Second, the overall sample size was relatively small, especially for the RATS and open groups, resulting in limited statistical power and wide confidence intervals.
Third, the analysis was restricted to short-term perioperative and early oncologic outcomes. Long-term survival data (overall survival and disease-free survival) were not consistently available and therefore could not be assessed.
Finally, variability in surgical expertise, institutional experience, and neoadjuvant treatment regimens may have contributed to residual heterogeneity.

Future Directions

Future research should focus on:
Large-scale multicenter prospective studies
Randomized controlled trials comparing RATS, VATS, and open approaches
Standardization of reporting for sleeve lobectomy outcomes
Long-term oncologic outcomes, including survival and recurrence
Such studies are essential to establish the optimal surgical strategy in this complex clinical setting.

Conclusion

Minimally invasive sleeve lobectomy, including both robotic-assisted (RATS) and video-assisted thoracoscopic surgery (VATS), appears to be safe and feasible for patients with non-small cell lung cancer following neoadjuvant therapy.
Both approaches demonstrated favorable perioperative profiles, including reduced intraoperative blood loss and shorter hospital stay compared to open thoracotomy, without compromising early oncologic outcomes.
RATS showed favorable trends in technical parameters, including lower conversion rates and a tendency toward higher lymph node harvest, and ranked highest in SUCRA analysis.

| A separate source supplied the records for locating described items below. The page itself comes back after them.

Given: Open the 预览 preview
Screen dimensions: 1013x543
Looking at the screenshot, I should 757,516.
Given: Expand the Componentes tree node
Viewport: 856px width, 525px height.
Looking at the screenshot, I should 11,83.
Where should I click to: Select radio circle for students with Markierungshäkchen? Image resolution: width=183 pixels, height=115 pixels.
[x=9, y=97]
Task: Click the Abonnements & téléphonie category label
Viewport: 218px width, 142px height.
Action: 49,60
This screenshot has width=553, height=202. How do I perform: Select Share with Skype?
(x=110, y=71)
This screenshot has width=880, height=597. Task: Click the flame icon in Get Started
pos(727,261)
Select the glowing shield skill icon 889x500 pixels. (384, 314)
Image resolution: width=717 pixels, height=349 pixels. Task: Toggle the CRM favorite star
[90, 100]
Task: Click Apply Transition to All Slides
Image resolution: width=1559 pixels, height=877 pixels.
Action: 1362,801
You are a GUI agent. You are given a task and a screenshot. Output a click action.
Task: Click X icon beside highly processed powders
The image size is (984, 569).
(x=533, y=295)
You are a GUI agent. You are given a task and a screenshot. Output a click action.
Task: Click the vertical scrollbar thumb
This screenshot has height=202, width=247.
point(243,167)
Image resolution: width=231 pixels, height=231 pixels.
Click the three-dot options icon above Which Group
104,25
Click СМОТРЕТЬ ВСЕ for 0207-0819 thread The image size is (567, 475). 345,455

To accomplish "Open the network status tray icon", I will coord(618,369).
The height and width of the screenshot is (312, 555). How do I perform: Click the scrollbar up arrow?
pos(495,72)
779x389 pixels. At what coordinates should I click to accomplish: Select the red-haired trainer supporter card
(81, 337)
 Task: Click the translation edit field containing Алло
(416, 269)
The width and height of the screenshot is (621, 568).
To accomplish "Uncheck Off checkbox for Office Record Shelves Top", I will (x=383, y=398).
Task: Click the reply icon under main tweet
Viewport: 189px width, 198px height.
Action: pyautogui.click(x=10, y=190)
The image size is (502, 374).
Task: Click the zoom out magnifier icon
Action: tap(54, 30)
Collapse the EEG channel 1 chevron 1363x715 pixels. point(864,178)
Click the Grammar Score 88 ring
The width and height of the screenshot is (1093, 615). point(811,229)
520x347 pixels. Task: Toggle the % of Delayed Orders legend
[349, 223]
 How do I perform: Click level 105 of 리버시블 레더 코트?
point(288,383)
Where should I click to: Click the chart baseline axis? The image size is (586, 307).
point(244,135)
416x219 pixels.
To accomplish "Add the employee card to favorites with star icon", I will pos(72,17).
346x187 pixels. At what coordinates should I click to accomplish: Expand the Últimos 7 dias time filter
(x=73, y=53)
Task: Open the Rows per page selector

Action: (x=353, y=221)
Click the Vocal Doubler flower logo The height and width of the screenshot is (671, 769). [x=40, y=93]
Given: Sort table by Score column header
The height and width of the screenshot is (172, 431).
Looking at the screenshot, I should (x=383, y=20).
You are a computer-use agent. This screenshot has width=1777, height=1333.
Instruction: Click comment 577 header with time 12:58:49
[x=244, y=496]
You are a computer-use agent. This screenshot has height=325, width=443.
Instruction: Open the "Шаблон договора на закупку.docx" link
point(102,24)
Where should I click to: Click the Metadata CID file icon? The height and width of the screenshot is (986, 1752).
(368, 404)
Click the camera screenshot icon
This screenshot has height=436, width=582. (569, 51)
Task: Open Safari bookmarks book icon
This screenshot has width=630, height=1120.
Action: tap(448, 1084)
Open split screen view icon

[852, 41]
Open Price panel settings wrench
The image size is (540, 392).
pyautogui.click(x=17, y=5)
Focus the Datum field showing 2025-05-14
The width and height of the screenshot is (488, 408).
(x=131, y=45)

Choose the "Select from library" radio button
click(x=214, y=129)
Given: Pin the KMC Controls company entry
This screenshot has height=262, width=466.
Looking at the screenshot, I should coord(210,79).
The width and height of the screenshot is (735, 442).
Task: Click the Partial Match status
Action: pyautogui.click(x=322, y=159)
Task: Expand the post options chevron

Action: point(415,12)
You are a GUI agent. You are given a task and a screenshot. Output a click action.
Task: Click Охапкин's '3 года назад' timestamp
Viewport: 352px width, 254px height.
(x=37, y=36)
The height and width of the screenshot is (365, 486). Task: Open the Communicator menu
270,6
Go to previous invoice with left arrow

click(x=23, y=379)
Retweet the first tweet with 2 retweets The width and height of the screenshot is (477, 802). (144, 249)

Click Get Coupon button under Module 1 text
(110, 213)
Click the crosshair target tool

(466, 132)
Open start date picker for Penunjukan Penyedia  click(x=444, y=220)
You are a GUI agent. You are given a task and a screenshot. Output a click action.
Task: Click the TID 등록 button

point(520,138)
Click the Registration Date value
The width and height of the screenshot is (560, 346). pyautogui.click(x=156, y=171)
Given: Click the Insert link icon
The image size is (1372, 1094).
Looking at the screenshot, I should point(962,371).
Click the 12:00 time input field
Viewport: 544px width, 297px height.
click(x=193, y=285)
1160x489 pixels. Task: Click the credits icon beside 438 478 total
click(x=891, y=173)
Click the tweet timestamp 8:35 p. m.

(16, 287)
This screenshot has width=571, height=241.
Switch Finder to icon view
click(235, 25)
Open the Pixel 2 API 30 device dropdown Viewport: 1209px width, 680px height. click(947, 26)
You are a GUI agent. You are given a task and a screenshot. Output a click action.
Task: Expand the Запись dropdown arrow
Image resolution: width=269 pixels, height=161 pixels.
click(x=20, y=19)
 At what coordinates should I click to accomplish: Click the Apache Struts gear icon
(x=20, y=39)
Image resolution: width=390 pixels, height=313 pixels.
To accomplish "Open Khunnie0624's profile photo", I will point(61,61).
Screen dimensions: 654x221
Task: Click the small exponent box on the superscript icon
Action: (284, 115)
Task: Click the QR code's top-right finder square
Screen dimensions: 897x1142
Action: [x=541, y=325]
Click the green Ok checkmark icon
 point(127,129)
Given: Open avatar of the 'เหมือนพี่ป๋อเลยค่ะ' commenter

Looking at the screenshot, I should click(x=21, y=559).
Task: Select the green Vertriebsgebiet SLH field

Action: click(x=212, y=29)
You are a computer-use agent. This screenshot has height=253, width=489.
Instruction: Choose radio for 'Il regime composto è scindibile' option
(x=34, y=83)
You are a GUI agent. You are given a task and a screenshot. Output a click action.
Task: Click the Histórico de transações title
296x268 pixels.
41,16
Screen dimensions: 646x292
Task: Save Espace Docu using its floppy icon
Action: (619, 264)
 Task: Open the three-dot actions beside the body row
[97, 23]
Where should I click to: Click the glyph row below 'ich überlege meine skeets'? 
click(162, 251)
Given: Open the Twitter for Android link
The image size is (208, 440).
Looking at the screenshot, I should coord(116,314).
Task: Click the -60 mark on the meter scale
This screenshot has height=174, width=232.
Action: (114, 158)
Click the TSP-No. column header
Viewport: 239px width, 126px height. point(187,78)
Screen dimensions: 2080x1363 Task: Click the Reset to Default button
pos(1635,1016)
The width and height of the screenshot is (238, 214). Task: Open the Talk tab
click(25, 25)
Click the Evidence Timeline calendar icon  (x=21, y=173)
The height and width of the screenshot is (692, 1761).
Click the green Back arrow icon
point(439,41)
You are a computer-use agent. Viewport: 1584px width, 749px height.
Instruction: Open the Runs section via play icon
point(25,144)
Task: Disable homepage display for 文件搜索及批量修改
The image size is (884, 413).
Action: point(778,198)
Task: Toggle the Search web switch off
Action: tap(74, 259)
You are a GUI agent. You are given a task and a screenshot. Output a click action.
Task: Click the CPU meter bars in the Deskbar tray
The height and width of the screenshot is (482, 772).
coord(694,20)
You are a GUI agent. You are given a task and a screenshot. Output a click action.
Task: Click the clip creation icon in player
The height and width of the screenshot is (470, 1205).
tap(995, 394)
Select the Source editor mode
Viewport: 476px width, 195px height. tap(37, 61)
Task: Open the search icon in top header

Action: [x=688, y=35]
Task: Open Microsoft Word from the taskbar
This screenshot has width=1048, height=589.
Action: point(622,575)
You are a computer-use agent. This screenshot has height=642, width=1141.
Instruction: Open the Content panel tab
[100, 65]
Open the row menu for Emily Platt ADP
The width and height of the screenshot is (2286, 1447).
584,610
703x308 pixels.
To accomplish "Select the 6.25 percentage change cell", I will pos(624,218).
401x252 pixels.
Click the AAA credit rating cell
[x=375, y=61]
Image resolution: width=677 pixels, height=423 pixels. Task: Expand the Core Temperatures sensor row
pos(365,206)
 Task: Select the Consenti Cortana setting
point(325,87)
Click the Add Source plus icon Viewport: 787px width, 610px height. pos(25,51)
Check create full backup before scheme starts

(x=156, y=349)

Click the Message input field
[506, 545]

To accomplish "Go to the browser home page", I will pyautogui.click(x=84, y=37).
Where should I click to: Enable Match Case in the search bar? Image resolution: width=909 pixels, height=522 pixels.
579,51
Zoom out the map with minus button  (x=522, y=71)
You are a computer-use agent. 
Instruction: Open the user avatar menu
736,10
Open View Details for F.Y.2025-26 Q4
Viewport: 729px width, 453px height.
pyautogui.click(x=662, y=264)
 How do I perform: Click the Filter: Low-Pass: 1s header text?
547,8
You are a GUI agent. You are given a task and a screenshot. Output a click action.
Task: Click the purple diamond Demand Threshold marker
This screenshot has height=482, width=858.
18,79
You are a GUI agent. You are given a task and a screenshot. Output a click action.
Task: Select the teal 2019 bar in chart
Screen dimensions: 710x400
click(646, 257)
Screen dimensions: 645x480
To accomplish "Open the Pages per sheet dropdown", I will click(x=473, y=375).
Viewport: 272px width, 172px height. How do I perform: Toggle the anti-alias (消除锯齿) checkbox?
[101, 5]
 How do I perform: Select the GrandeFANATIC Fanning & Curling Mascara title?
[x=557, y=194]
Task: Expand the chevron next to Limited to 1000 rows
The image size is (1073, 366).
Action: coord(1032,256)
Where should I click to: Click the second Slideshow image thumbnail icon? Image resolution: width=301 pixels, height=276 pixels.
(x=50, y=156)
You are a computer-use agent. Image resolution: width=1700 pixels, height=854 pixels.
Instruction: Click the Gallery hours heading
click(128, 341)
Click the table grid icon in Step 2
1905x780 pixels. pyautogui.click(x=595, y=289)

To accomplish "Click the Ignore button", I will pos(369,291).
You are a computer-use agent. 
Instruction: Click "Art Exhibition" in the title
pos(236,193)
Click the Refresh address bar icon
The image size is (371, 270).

However, these findings did not reach statistical significance and should be interpreted with caution given the limited sample size and observational nature of the included studies.
Further large-scale prospective studies and randomized controlled trials are required to validate these findings and determine the optimal surgical approach in this complex clinical setting.

Author Contributions

Conceptualization: Hussein Mussa Muafa. Data curation: Hussein Mussa Muafa, Malika Abdu Balkam. Formal analysis: Hussein Mussa Muafa. Writing – original draft: Hussein Mussa Muafa. Writing – review & editing: All authors.

Funding

This research received no external funding.

Ethical Approval

Not applicable, as this study is a systematic review and meta-analysis of previously published data.

Data Availability

All data analyzed during this study are included in this published article and its supplementary materials.

Acknowledgments

The authors acknowledge the contributions of the primary study investigators whose data were included in this analysis.

Conflicts of Interest

The authors declare no conflicts of interest.